KNA: Wie begehen Sie als Gemeinschaft mit Tausenden Gästen diesen Jahrestag?
Frere Alois: Mit dem fünften Todestag ist es zugleich fast auf den Tag genau 70 Jahre her, dass Frere Roger sich in Taize niedergelassen hat. Wir versammeln uns am Samstag mit allen Anwesenden - wohl etwa 5.000 Leute - auf einer großen Wiese am Rande des Dorfes, beginnen dort mit dem Abendgebet und ziehen dann alle gemeinsam am Dorffriedhof mit Frere Rogers Grab vorbei zur Kirche der Versöhnung, in der wir das Gebet fortsetzen. Es wird ein Gebet in Gemeinschaft mit der ganzen weltweiten Kirche sein. Wir erhielten zu diesem Anlass Grußbotschaften von Papst Benedikt XVI., den Patriarchen von Konstantinopel und Moskau, vom anglikanischen Erzbischof von Canterbury, vom Lutherischen und vom Reformierten Weltbund, vom Weltkirchenrat und andere mehr. Papst Benedikt XVI. spricht von einem «Zeugnis für eine Ökumene der Heiligkeit».

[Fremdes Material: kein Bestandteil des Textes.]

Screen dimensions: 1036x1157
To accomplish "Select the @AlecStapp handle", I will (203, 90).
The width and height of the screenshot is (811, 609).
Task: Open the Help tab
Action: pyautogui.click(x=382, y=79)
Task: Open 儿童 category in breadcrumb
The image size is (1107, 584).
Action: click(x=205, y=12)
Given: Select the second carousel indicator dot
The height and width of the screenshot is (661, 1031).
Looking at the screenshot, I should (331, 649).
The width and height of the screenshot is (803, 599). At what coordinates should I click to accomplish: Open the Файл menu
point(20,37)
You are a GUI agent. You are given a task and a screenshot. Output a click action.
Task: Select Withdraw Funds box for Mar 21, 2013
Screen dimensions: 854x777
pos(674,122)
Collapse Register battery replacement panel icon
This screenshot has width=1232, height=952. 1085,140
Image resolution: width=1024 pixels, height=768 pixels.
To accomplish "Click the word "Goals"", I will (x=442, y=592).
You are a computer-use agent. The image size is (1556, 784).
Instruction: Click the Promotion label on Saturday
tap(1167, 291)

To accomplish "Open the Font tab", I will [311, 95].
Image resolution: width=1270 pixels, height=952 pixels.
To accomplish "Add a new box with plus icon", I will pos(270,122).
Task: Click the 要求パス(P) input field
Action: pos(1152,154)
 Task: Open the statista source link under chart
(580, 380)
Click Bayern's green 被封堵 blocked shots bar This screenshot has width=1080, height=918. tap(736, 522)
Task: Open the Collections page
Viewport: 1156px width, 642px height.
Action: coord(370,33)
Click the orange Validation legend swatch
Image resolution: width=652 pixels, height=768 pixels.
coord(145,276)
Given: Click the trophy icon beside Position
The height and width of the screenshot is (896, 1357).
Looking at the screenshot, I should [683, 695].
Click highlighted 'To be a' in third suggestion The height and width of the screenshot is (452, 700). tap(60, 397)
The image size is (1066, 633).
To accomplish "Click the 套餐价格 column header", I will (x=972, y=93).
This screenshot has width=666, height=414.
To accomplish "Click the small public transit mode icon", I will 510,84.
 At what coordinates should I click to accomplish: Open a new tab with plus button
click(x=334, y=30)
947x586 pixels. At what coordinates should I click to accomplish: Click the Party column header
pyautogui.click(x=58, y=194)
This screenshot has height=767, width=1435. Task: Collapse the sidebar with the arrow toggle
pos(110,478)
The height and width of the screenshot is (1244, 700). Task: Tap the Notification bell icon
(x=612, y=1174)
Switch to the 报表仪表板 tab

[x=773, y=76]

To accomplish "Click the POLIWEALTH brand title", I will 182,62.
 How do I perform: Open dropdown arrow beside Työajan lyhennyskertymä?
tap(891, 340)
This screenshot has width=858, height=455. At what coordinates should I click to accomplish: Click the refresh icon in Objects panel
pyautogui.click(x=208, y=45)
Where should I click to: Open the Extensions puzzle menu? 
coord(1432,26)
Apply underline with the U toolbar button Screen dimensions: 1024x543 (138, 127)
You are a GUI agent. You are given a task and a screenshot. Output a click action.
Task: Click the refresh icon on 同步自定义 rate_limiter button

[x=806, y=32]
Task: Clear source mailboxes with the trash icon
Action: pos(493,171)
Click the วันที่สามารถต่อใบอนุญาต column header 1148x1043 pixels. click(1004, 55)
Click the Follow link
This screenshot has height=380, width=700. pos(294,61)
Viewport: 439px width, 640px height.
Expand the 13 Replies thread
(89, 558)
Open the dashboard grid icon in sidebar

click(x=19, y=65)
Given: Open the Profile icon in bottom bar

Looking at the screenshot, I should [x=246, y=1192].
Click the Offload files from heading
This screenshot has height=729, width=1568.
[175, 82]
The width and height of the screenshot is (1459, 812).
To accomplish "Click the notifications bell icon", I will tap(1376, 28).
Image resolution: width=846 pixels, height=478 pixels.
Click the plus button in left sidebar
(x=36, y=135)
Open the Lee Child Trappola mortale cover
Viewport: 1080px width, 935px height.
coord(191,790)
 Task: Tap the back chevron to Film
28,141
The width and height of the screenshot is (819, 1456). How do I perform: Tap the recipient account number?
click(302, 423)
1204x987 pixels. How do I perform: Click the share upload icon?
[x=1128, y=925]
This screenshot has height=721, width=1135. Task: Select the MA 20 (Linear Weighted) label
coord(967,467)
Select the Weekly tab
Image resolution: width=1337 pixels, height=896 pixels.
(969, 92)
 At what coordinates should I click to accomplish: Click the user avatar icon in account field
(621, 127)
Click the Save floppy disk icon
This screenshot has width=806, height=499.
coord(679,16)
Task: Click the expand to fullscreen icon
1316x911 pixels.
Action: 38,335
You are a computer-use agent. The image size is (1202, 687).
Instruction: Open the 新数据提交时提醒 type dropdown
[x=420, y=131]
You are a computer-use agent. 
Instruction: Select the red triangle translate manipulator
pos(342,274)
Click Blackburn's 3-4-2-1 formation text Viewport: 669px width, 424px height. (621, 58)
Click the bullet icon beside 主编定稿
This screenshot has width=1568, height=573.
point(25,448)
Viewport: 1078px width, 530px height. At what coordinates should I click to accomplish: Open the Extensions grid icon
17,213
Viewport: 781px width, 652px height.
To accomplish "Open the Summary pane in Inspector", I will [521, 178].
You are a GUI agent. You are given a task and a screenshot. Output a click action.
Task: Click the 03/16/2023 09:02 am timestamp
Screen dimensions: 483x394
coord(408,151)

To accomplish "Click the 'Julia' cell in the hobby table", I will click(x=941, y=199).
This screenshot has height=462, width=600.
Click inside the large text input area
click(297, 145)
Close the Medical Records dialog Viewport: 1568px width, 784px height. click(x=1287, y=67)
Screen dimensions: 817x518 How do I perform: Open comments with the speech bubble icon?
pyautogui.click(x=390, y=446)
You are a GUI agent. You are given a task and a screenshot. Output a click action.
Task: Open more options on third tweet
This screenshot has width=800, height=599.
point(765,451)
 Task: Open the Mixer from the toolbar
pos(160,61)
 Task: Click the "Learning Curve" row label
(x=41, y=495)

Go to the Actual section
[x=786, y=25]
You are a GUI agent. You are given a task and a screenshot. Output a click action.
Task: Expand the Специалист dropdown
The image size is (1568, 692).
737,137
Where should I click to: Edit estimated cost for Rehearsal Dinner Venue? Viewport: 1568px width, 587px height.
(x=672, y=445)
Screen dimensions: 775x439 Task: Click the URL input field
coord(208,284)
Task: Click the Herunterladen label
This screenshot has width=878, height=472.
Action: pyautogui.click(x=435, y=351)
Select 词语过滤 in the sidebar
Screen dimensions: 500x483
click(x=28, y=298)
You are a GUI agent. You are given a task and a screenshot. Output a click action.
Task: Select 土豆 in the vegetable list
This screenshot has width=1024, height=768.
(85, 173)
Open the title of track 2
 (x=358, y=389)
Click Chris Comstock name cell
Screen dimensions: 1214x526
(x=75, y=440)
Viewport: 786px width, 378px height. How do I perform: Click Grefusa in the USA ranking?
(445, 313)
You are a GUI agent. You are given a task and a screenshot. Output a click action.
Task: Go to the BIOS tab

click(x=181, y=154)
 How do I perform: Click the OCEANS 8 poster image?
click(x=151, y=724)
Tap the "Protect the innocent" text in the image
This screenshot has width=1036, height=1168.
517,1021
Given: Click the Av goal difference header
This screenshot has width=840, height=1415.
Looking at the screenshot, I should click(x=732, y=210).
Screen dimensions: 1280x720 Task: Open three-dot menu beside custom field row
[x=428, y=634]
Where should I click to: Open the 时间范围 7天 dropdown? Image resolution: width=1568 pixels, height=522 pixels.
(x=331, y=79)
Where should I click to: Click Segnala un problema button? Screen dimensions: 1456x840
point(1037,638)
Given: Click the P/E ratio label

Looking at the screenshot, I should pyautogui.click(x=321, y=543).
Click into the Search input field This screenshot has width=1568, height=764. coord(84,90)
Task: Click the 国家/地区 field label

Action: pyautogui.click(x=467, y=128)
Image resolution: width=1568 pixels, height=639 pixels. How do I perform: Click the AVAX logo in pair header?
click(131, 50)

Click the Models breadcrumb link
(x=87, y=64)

KNA: Sie selbst sind 2008 in Rumänien der Mutter jener psychisch kranken Frau begegnet, die Frere Roger tödlich verletzt hat. Was bedeutet Ihnen diese Stunde?
Frere Alois: Es war mir ein tiefes Bedürfnis, die Mutter zu besuchen und mit ihr, einer sehr gläubigen Frau, zu beten. Sie lebt allein, hat keine weiteren Familienangehörigen mehr. Gemeinsam konnten wir ihre Tochter Luminica der Vergebung Gottes anvertrauen.

KNA: Was ist für Sie die bleibende Botschaft des Gründers von Taize?
Frere Alois: Selbst nach fünf Jahren ist es nicht leicht, das auf einen Nenner zu bringen. Seine große Leidenschaft lag wohl darin, das Vertrauen zu wagen, dass Gott mit jedem Menschen verbunden ist - auch mit denen, die ihn nicht kennen. Und dass Gott nur Liebe ist. Daraus wollte Frere Roger Konsequenzen ziehen, insbesondere die, dass Kirche ein Ort der Gemeinschaft, der «Communio» ist: ein Zeichen unserer Hoffnung auf eine versöhnte Menschheit. Deshalb lag ihm unbedingt daran, ohne Aufschub die Gemeinschaft, die alle getauften Christen verbindet, deutlich ans Licht zu bringen.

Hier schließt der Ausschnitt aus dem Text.